After receiving certification, UPS said it will expand its drone delivery service not just for healthcare but into other areas such as consumer last-mile package delivery. It will also use drones for goods delivery to marine vehicles and to customers in other industries.
The approval from the U.S. Federal Aviation Administration (FAA) comes just a few months after UPS created the Flight Forward subsidiary with the goal of gaining FAA approval for operations beyond line of sight, at night and with an unlimited number of drones and operators in command.
As part of the FAA’s Part 135 standard certification for drones, Flight Forward already conducted a flight at WakeMed’s hospital campus in Raleigh, North Carolina. The flight, which UPS completed earlier this year, used an M2 quadcopter from drone maker Matternet that was flown under government exemption for BVLOS operation, which UPS claims is the first regular revenue-generating delivery.
“Our technology is opening doors for UPS and solving problems in unique ways for our customers,” said David Abney, UPS chief executive officer, in a statement. “We will soon announce other steps to build out our infrastructure, expand services for healthcare customers and put drones to new uses in the future.”
UPS said it will build on this type of delivery in order to expand the delivery of healthcare items that will help with critical care or lifesaving applications.
The FAA’s Part 135 standard certification is the highest level of certification for drone flight that allows for a range of operations. It also permits companies to fly an unlimited number of drones with an unlimited number of remote operators, and permits the drone and cargo to exceed 55 lbs and to fly at night.

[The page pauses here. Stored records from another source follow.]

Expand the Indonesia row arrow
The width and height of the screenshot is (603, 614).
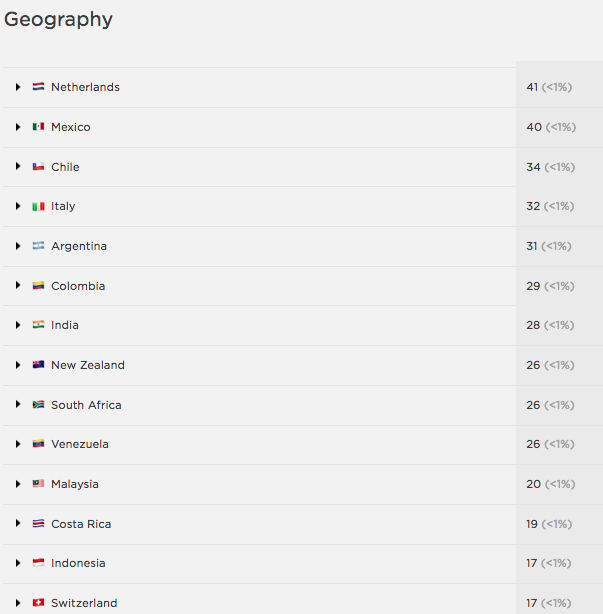click(x=18, y=563)
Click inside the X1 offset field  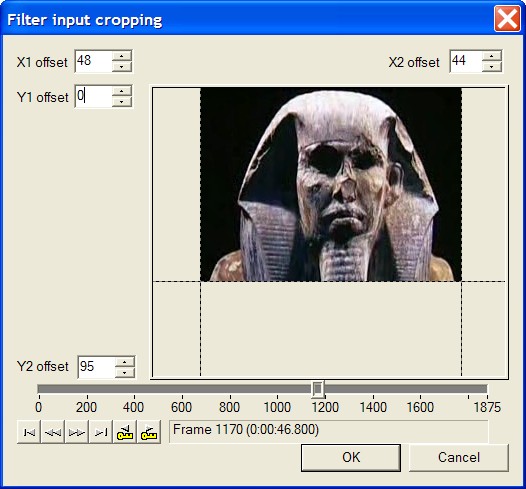(x=94, y=61)
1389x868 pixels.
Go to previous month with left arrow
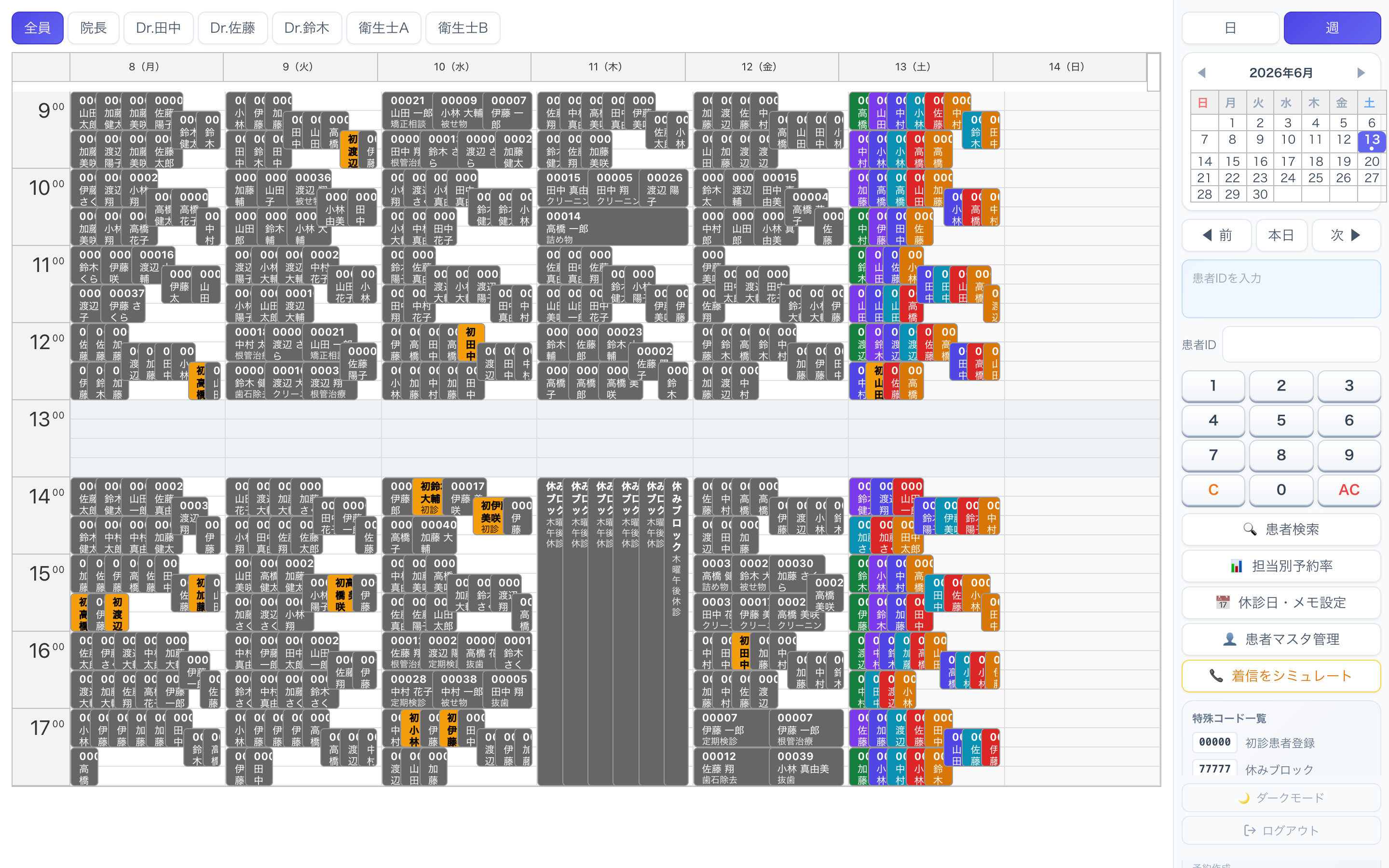(1202, 73)
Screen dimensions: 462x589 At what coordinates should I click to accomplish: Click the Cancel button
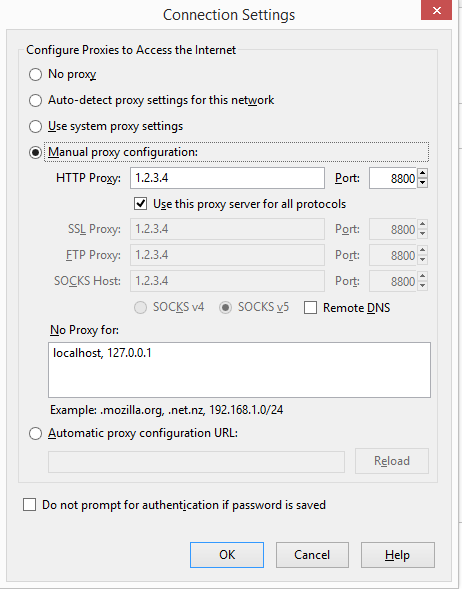click(x=312, y=555)
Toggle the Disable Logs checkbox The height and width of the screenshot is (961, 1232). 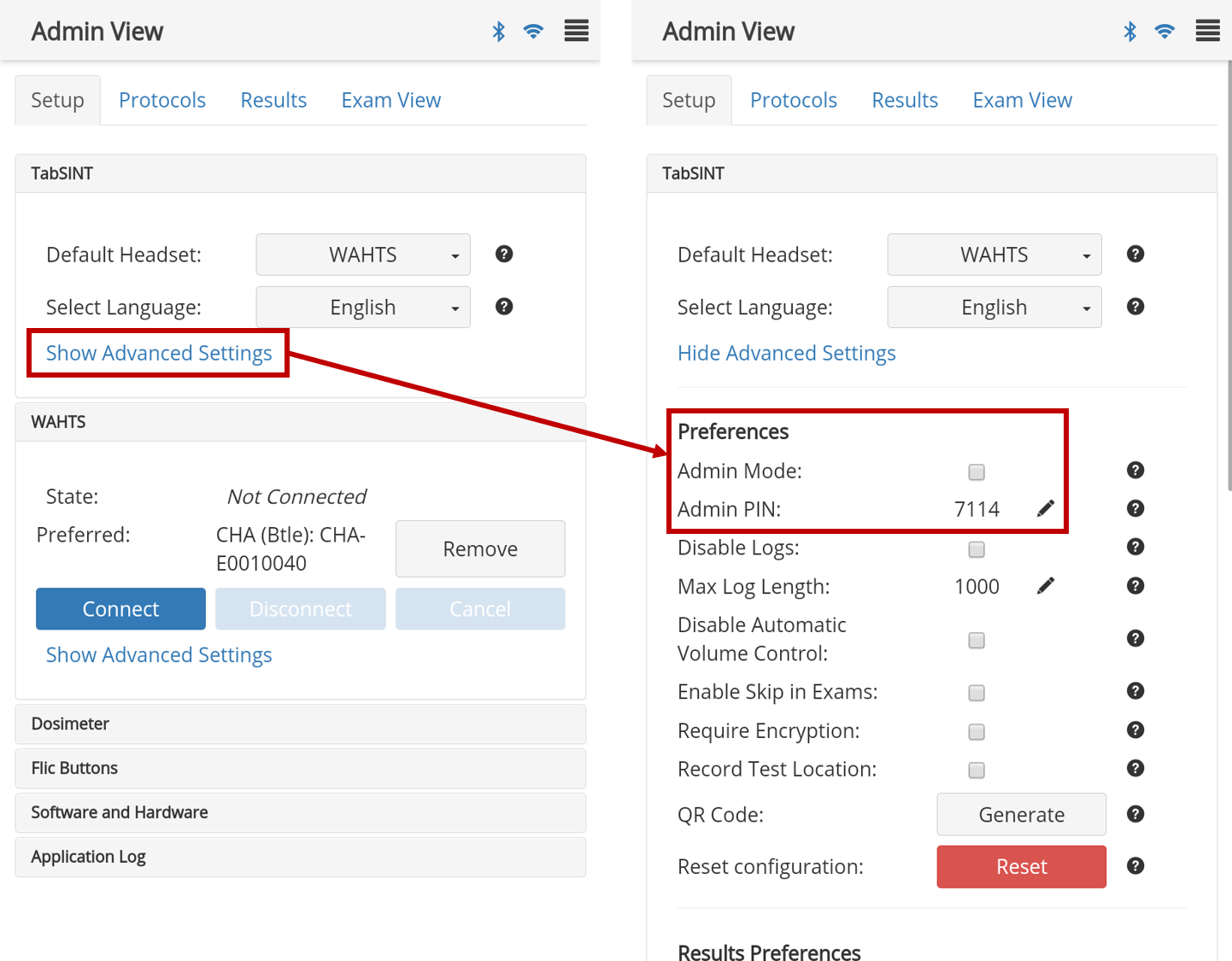[x=977, y=549]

UPS’ long-term plan for Flight Forward includes expanding service to hospital and medical campuses around the U.S. and a build-out of ground-based, detect-and-avoid (DAA) technologies for drone safety. Other plans include constructing the centralized operations control center for drone operations, regular and frequent BVLOS flights and partnerships with other drone makers to build new drones with various cargo capacities for the transport of special commodities and other regulated goods.